Every line from the one containing "You are a GUI" to the end of the records below should be returned exactly; pictures are to be dropped.
** Opening Information given block **
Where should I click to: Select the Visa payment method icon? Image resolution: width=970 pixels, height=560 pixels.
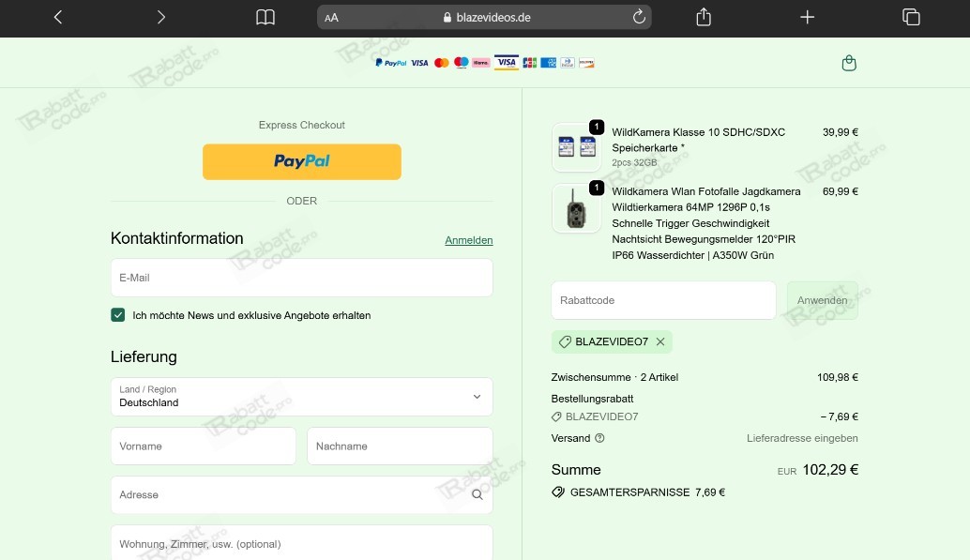(419, 62)
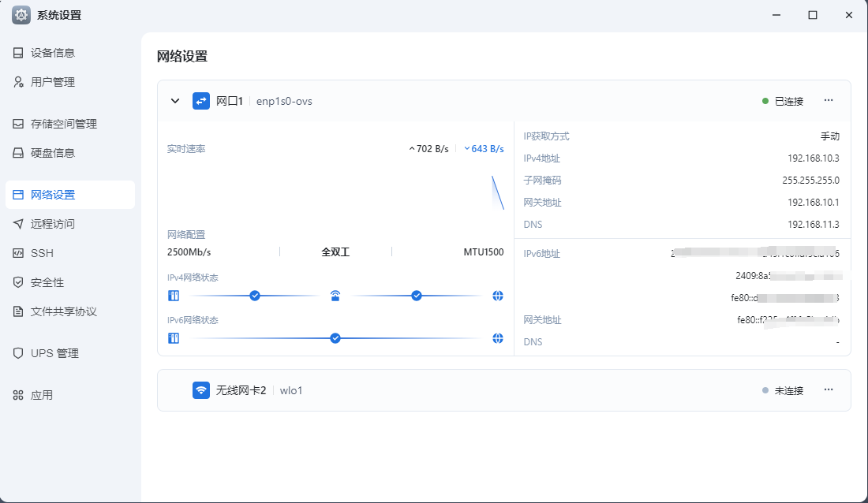868x503 pixels.
Task: Click the IPv6 device status icon
Action: point(174,338)
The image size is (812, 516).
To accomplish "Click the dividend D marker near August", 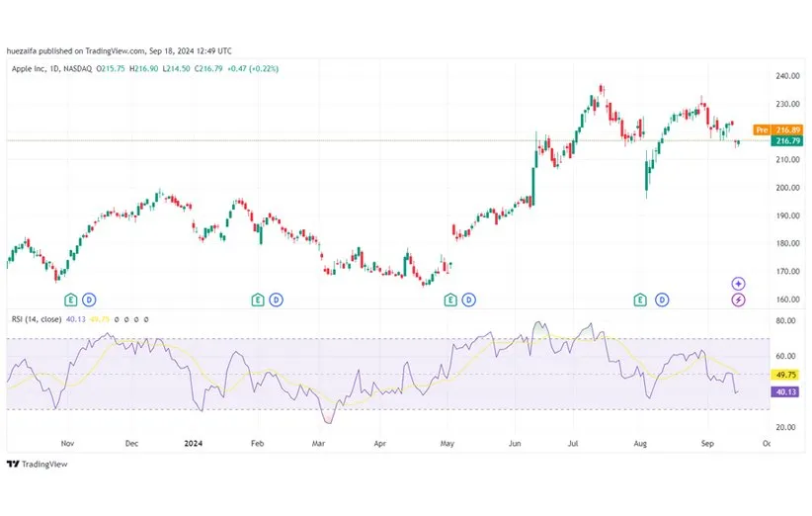I will 661,299.
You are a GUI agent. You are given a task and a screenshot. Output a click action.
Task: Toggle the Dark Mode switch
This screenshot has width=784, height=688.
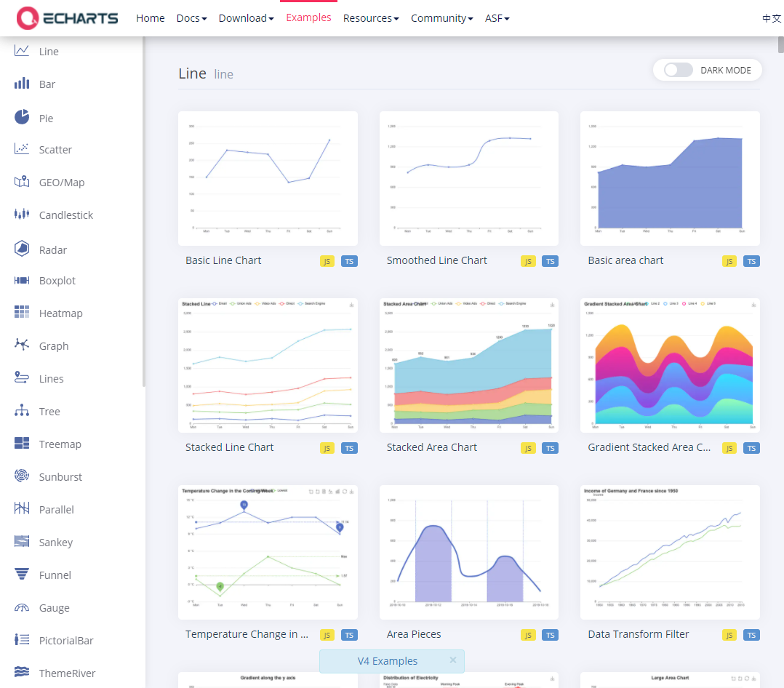678,71
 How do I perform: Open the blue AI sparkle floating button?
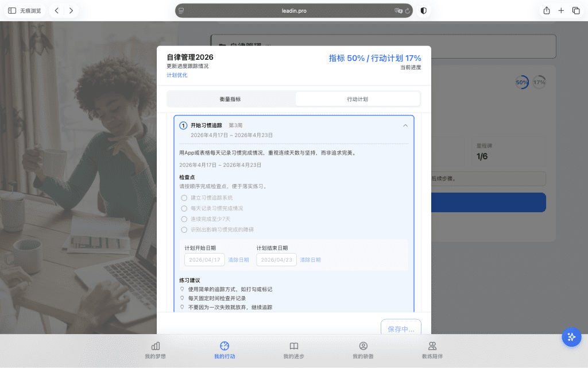click(x=571, y=337)
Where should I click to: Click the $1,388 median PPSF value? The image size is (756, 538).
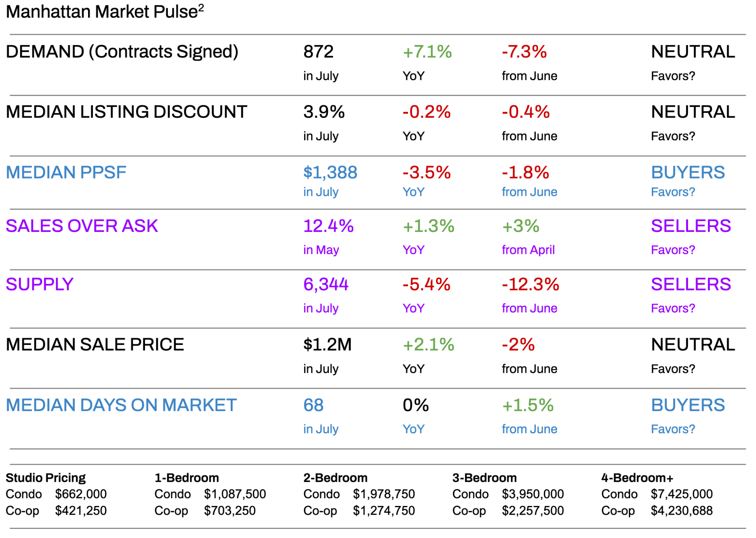click(x=330, y=172)
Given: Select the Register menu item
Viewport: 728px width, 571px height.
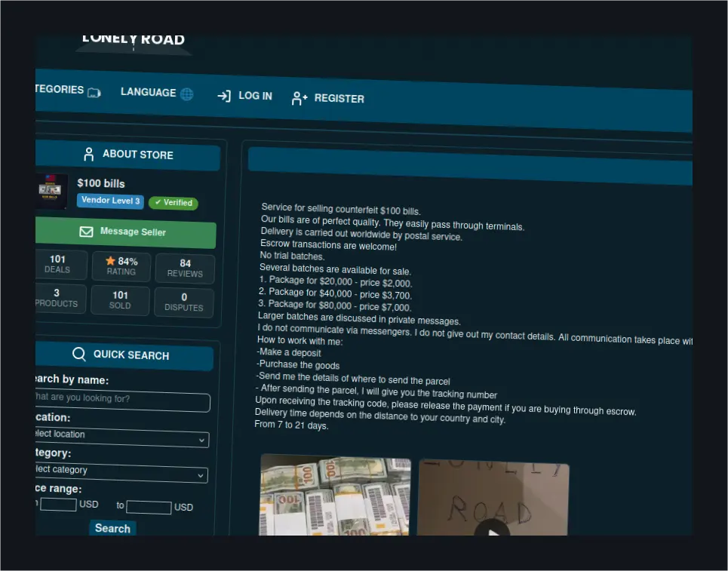Looking at the screenshot, I should (327, 98).
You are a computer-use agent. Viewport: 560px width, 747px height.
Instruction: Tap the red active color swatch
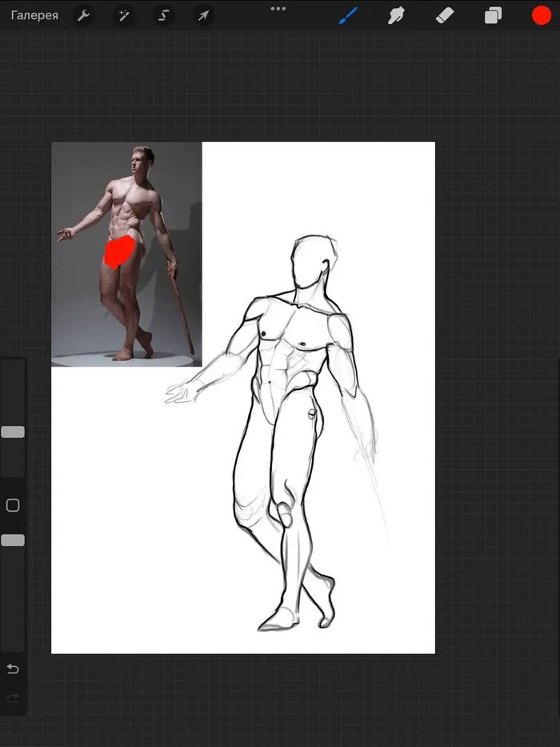pos(542,15)
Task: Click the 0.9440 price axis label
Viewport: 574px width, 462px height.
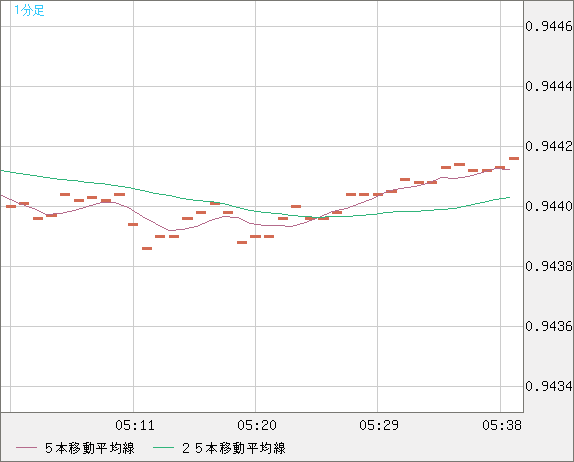Action: [549, 206]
** Closing Information given block **
**Output for this exercise**
You are a GUI agent. You are given a task and a screenshot. Output a click action.
Task: Toggle the Dark Mode switch
This screenshot has width=784, height=688.
678,71
 How do I perform: Open the blue AI sparkle floating button?
click(x=571, y=337)
Where should I click to: Click the $1,388 median PPSF value? The image size is (756, 538).
click(x=330, y=172)
Given: Select the Register menu item
Viewport: 728px width, 571px height.
Looking at the screenshot, I should (327, 98).
You are a computer-use agent. Viewport: 560px width, 747px height.
Instruction: Tap the red active color swatch
pos(542,15)
Task: Click the 0.9440 price axis label
Viewport: 574px width, 462px height.
Action: [549, 206]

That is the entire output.